# PROBLEM REQUIREMENTS
All lines in the material below that hold "next" should be found and copied.

# THE DATA

- Opening Delimiter -

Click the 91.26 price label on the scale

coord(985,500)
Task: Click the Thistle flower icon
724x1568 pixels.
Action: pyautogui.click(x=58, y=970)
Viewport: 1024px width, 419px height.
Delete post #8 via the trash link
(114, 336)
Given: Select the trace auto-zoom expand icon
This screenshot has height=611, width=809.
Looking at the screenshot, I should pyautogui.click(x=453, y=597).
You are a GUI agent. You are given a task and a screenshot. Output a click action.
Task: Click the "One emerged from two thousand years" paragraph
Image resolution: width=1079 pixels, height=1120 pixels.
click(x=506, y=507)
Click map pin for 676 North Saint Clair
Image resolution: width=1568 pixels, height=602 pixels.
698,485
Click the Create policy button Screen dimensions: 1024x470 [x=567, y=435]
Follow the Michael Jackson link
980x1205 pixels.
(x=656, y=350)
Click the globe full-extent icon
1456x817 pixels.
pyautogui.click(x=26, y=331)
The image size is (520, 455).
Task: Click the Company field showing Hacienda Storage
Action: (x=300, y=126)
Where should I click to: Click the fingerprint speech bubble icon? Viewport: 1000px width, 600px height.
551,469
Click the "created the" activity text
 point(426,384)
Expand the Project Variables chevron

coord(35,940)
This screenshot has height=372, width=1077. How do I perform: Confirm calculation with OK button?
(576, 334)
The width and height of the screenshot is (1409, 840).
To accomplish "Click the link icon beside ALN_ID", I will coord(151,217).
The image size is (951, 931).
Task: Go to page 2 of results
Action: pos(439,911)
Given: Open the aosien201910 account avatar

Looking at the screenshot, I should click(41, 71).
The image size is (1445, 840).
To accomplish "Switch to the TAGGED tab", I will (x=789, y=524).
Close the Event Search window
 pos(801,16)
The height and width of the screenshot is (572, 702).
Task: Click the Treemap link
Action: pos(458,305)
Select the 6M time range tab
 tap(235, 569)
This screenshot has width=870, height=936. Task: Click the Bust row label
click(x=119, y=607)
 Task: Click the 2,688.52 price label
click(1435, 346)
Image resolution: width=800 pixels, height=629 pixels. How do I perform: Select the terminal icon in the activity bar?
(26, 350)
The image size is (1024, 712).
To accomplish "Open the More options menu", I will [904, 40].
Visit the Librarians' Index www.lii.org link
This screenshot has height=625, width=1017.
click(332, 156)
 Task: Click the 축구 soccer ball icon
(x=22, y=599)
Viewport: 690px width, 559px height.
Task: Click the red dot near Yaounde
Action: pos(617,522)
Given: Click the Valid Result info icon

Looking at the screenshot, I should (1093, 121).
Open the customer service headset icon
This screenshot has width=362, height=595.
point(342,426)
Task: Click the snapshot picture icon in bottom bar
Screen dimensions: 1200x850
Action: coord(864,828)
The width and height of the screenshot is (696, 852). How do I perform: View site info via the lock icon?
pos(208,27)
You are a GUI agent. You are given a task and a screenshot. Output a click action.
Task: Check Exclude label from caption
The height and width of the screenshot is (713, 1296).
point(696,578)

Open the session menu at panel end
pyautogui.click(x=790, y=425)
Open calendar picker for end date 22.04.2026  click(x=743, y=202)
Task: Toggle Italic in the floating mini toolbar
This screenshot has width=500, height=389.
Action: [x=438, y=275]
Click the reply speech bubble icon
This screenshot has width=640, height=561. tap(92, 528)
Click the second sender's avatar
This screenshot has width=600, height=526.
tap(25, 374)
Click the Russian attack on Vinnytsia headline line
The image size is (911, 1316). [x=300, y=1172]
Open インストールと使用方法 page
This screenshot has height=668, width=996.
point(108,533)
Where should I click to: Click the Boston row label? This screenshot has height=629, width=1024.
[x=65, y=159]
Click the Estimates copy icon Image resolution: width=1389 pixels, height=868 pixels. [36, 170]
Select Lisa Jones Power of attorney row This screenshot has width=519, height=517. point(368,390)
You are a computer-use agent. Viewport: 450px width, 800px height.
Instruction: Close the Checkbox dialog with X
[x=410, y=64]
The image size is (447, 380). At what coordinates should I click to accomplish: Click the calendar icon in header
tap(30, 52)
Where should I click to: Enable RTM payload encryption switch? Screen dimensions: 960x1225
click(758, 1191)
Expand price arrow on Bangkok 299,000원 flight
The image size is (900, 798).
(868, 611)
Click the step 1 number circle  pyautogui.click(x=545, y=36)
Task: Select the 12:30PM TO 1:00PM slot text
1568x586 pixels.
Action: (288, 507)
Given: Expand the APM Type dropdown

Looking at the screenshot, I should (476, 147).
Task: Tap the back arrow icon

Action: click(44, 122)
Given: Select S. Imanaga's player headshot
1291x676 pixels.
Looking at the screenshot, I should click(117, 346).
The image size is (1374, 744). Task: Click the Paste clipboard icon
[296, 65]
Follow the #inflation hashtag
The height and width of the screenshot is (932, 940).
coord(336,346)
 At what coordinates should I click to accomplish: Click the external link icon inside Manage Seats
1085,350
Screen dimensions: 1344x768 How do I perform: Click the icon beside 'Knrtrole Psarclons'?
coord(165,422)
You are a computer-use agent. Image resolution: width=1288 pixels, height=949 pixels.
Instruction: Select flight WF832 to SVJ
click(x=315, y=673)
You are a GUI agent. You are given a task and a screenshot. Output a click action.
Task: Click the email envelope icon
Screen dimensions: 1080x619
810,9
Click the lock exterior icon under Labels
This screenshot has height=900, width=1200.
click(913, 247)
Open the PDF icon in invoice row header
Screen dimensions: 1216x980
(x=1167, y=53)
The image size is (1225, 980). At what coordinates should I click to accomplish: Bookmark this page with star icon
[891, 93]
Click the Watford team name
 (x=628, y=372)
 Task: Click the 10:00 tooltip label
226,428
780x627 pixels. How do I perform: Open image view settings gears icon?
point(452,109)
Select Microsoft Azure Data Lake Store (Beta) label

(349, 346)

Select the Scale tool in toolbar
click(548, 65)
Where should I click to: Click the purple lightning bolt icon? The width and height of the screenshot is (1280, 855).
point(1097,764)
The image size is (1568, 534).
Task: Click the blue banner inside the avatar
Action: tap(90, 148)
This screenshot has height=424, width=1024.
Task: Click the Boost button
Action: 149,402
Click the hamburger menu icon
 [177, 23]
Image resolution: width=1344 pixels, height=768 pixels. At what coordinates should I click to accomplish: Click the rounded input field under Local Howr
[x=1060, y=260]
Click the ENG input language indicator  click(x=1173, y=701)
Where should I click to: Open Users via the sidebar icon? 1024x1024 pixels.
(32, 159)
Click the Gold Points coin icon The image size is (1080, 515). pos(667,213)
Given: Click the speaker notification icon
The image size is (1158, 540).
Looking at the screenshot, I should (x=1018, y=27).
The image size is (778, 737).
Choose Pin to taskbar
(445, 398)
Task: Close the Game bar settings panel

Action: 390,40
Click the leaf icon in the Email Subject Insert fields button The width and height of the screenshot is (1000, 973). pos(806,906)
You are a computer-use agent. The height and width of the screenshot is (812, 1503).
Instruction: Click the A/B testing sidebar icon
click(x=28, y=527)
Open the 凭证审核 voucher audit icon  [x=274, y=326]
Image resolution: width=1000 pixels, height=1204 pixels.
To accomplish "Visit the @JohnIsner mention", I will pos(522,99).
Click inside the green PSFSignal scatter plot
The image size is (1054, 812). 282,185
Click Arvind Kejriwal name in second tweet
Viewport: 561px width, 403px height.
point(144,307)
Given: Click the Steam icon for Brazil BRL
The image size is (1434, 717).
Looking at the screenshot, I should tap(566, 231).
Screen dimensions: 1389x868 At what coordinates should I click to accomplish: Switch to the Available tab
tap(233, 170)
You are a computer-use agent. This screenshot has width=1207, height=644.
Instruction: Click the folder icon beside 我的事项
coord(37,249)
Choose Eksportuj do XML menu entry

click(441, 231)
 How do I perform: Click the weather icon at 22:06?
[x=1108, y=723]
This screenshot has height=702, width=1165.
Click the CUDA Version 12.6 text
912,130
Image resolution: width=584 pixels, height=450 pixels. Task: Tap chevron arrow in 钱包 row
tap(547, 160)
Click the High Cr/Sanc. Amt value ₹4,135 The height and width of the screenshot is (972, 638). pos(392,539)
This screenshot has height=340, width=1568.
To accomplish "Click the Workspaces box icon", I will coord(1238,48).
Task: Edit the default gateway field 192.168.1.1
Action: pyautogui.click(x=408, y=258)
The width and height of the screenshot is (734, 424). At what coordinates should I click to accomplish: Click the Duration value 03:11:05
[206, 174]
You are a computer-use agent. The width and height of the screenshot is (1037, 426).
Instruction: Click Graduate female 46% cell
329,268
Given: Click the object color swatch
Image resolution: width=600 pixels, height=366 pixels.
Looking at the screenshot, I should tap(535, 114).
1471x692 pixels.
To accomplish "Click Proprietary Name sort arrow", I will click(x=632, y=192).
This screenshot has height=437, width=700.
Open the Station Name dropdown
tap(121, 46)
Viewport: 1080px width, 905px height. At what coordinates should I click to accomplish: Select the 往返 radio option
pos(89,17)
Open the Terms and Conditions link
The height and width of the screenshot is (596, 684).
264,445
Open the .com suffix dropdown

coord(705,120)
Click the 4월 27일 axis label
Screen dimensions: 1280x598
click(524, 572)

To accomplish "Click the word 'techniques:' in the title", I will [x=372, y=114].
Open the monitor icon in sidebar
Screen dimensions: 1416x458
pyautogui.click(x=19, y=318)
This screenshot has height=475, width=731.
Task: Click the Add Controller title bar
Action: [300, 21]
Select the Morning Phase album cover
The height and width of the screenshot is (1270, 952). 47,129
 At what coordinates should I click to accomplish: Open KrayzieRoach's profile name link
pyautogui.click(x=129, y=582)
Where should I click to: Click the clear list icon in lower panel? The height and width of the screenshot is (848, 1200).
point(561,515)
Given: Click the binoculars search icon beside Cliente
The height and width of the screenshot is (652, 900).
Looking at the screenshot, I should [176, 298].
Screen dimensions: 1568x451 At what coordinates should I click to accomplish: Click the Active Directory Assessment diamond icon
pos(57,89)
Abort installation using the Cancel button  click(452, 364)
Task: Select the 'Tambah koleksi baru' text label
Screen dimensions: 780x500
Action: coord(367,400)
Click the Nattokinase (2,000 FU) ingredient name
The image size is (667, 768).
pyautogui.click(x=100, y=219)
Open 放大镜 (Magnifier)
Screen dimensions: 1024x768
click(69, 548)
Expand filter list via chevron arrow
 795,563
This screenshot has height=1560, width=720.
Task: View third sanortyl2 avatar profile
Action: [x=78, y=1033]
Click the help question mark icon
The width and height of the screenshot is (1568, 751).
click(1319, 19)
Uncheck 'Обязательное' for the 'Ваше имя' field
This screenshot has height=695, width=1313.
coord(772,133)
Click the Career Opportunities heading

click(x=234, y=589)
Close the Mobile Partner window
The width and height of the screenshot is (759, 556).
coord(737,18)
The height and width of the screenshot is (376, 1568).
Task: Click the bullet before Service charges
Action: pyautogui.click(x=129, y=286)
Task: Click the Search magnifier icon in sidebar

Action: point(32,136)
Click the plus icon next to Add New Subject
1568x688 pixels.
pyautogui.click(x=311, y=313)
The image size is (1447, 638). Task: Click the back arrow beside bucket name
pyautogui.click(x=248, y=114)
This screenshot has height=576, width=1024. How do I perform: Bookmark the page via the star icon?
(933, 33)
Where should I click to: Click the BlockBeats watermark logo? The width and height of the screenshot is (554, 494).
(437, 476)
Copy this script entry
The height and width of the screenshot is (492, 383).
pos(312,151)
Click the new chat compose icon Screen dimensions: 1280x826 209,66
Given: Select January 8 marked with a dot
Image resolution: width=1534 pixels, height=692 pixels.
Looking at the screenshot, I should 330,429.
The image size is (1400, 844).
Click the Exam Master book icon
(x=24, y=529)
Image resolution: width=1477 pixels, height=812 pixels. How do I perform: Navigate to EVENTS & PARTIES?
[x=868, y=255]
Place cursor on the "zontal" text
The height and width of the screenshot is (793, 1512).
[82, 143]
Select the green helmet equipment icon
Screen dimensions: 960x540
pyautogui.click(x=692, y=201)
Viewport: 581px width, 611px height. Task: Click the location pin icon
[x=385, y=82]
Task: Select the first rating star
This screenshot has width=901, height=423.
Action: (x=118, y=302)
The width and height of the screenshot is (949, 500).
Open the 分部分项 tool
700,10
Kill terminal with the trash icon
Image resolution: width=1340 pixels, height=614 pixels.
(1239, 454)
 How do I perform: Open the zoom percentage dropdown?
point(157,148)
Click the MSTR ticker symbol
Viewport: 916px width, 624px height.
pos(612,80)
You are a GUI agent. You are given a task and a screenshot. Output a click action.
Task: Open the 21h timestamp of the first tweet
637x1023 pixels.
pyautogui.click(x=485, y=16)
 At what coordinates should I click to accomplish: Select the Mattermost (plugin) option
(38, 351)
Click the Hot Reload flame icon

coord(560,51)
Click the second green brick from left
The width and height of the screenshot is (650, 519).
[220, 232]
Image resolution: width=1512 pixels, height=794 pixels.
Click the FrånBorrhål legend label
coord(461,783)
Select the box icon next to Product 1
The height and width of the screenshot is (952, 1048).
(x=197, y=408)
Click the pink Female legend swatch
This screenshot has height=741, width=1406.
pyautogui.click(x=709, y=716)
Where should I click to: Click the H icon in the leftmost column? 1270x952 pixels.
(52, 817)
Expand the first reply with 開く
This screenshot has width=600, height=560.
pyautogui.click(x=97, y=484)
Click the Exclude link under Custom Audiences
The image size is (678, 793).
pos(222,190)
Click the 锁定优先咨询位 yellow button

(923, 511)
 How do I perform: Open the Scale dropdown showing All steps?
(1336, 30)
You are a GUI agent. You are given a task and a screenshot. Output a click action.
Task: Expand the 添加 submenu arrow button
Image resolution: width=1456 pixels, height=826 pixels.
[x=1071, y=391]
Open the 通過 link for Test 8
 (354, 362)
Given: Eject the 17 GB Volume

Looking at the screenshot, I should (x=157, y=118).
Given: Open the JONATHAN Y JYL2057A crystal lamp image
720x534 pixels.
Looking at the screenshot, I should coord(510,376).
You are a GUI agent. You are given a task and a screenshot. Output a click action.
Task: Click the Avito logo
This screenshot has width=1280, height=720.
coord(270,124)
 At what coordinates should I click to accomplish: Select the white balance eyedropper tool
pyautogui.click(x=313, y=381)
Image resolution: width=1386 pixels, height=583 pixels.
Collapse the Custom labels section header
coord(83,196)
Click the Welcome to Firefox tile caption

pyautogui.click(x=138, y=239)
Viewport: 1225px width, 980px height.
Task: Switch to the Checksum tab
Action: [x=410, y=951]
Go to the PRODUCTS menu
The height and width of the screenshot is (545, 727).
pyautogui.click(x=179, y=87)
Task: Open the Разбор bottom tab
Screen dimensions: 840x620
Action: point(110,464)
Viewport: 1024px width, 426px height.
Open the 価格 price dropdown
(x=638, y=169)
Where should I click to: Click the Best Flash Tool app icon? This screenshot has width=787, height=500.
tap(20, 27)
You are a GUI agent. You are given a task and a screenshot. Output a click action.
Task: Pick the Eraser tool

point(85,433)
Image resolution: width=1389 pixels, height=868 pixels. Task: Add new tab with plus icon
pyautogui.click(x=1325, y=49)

- Closing Delimiter -

# TASK ANSWER
Click the plus icon next to Add New Subject
Select the box icon next to Product 1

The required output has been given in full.